### Re: If you are bored with Deep Networks

Posted:

**September 11th, 2018, 5:50 pm**ISayMoo wrote:Not really. I'm getting slightly tired of this ping-pong to be honest

More ping, less pong.

SERVING THE QUANTITATIVE FINANCE COMMUNITY

https://forum.wilmott.com/

Page **20** of **21**

Posted: **September 11th, 2018, 5:50 pm**

ISayMoo wrote:Not really. I'm getting slightly tired of this ping-pong to be honest

More ping, less pong.

Posted: **September 12th, 2018, 6:45 am**

Cuchulainn wrote:ISayMoo wrote:Not really. I'm getting slightly tired of this ping-pong to be honest

Mostly pong to date, I'm waiting on some ping.
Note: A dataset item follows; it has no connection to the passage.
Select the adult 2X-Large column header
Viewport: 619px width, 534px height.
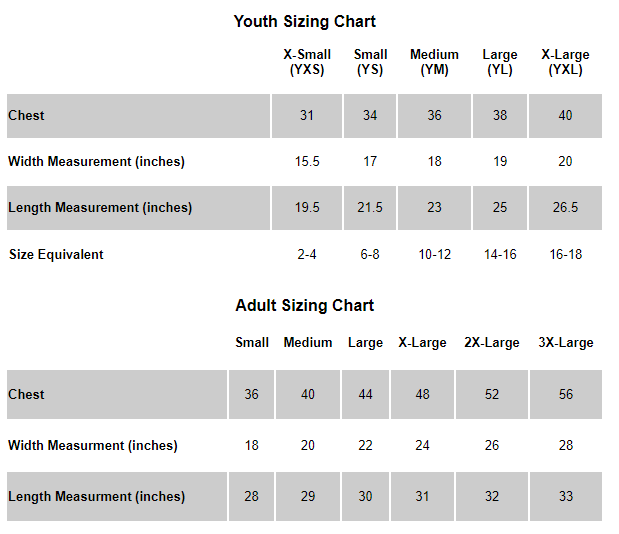[491, 343]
I'm waiting for your comments about probabilistic line search. And for the results of your and Paul's project of teaching the NNs the differential operator

Posted: **September 12th, 2018, 9:59 am**

ISayMoo wrote:Cuchulainn wrote:ISayMoo wrote:Not really. I'm getting slightly tired of this ping-pong to be honest

Mostly pong to date, I'm waiting on some ping.

I'm waiting for your comments about probabilistic line search. And for the results of your and Paul's project of teaching the NNs the differential operator

I am waiting for your numerical experiments on the first issue. This thread is not a project and there is no project leader.

// I recall your post

OK, so this looks like a reasonably decent paper: Probabilistic Line Searches for Stochastic Optimization

They discuss convergence guarantees briefly in Sec. 3.4.1. Experiments look encouraging, but I'd like to test them on something more challenging.

//

What are your findings, ISM? I have some views, but first yours!

Posted: **September 12th, 2018, 3:15 pm**

I read the paper and I think it's a decent, well-tested idea. I didn't have the time to run numerical experiments.

Posted: **September 12th, 2018, 3:41 pm**

There's also Pang.

Posted: **September 13th, 2018, 6:33 am**

He's building self-driving cars now. Let's not talk about Pang.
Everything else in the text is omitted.